Entrapment in the deep peroneal nerve can be identified by decreased sensation in the first web space and a positive Tinel's sign over the deep peroneal nerve (it is usually trapped just lateral to the tibialis anterior tendon). In both tenosynovitis and nerve entrapment, shoe lacing should be modified to avoid compressing the anterior ankle tendons beneath the laces traversing the highest eyelets.
Conservative Treatment
Conservative treatment of an anteromedial ankle impingement syndrome is challenging because once the spurs have formed, they are difficult to accommodate.

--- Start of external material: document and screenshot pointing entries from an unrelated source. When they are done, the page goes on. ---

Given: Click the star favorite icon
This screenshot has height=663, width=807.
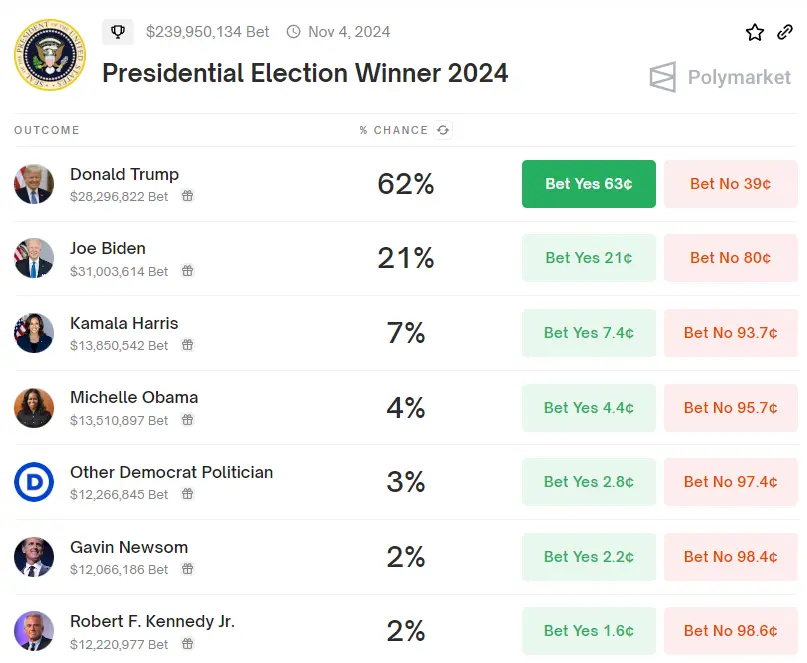Looking at the screenshot, I should pyautogui.click(x=755, y=32).
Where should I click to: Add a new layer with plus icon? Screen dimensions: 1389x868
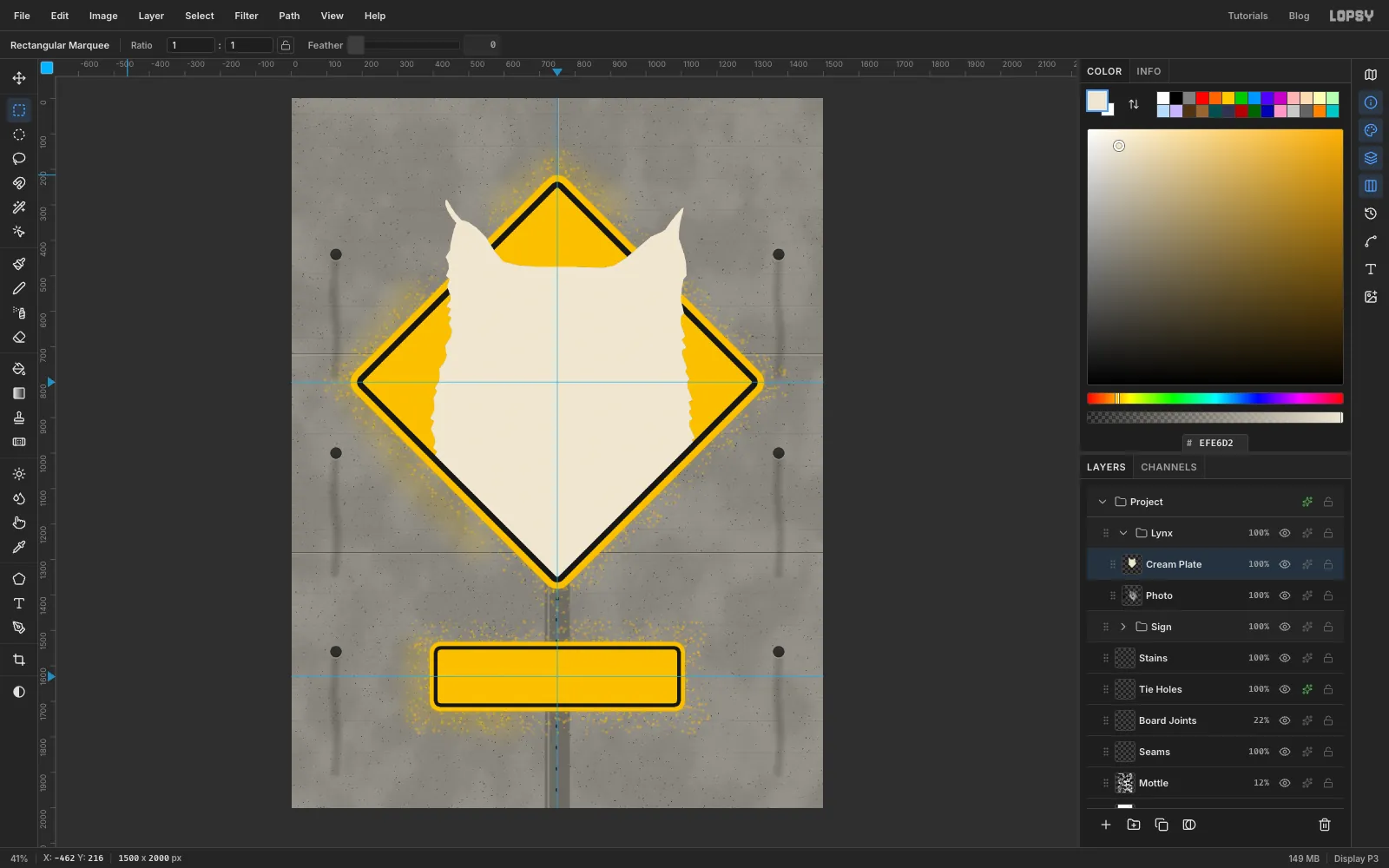coord(1106,825)
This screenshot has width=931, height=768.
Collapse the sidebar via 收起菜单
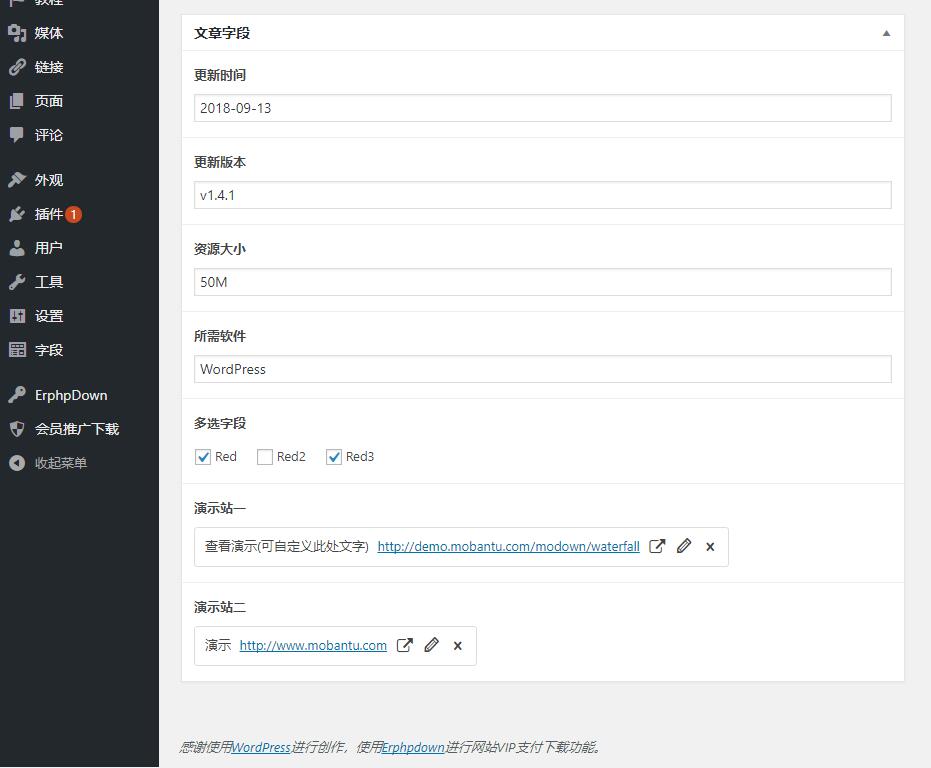(x=60, y=463)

Heel Lifts: The most common technique to accommodate the spurs is to have the athlete incorporate 10 mm heel lifts to lessen approximation of the distal tibia and talus. Because of their size, the heel lifts should be worn bilaterally.
Manipulation: A variety of manual techniques also should be considered to lessen strain on the anterior talotibial articulation and maintain ankle mobility. The manipulation illustrated in Fig. 2A is particularly important in managing this condition because recent three-dimensional research confirms the medial cuneiform can dorsiflex as much as 10 degrees on the navicular.6 By maximizing the range of dorsiflexion available from the midfoot, the navicular / cuneiform joints may absorb motion that might otherwise be absorbed by the talotibial joint.
Fascial Massage: In addition to restoring joint motion, it is also necessary to treat the damaged anterior ankle retinaculum, which is frequently pinched between the tibial and talar osteophytes. As demonstrated by Klein, et al.,7 the anterior ankle retinaculum is comprised of three separate histological layers in which an inner gliding layer rests beneath a thicker middle layer and an outer layer comprised of loose connective tissue containing vascular channels. Fascial massage is thought to enhance gliding of the tendons beneath the inner layer of the retinaculum.
Stecco, et al.,8 emphasize that the anterior retinaculum plays a vital role in proprioceptive awareness. In a recent study, the authors demonstrated that fascial release to the anterior retinaculum results in long-term reductions in pain and improved balance, as measured on stabilometric platforms. Apparently, a damaged retinaculum results in inaccurate proprioceptive afferent innervation, causing impaired coordination and chronic pain.8
Finally, it should be emphasized that if conservative protocols are ineffective, arthroscopic débridement should be considered, since surgical outcomes are excellent: 93 percent of athletes are satisfied two years following surgery and the athlete can return to sport within seven weeks of surgery.9
References
- Tol JL, van Dijk CN. Etiology of the anterior ankle impingement syndrome: a descriptive anatomical study. Foot Ankle Int, 2004;25:382-386.
- Massada JL. Ankle overuse injuries in soccer players: morphological adaptation of the talus in the anterior impingement. J Sports Med Phys Fitness, 1991;31:447-451.
- Umans H, Cerezal L. Anterior ankle impingement syndromes. Musculoskelet Radiol, 2008;12:146-153.
- Tol JL, Verhagen RA, Krips R, et al. The anterior ankle impingement syndrome: diagnostic value of oblique radiographs. Foot Ankle Int.,2004;25(2):63-68.
- van Dijk CN, Wessel RN, Tol JL, Maas M. Oblique radiograph for the detection of bone spurs in anterior ankle impingement. Skeletal Radiol, 2002;31(4):214-221.
- Arndt A, Wolf P, Liu A, et al. Intrinsic foot kinematics measured in vivo during the stance phase of slow running. J Biomech, 2007;40:2672-2678.
- Klein DM, Katzman BM, Mesa JA, Lipton JF, Caligiuri DA. Histology of the extensor retinaculum of the wrist and the ankle. J Hand Surg, 1999;24A:799-802.
- Stecco A, Stecco C, Macchi V, et al. RMI study and clinical correlations of ankle retinacula damage and outcomes of ankle sprain. Surg Radiol Anat, 2011;33:881-890.
- Murawski C, Kennedy J. Anteromedial impingement in the ankle: outcomes following arthroscopy. Am J Sports Med, 2010;38:2017.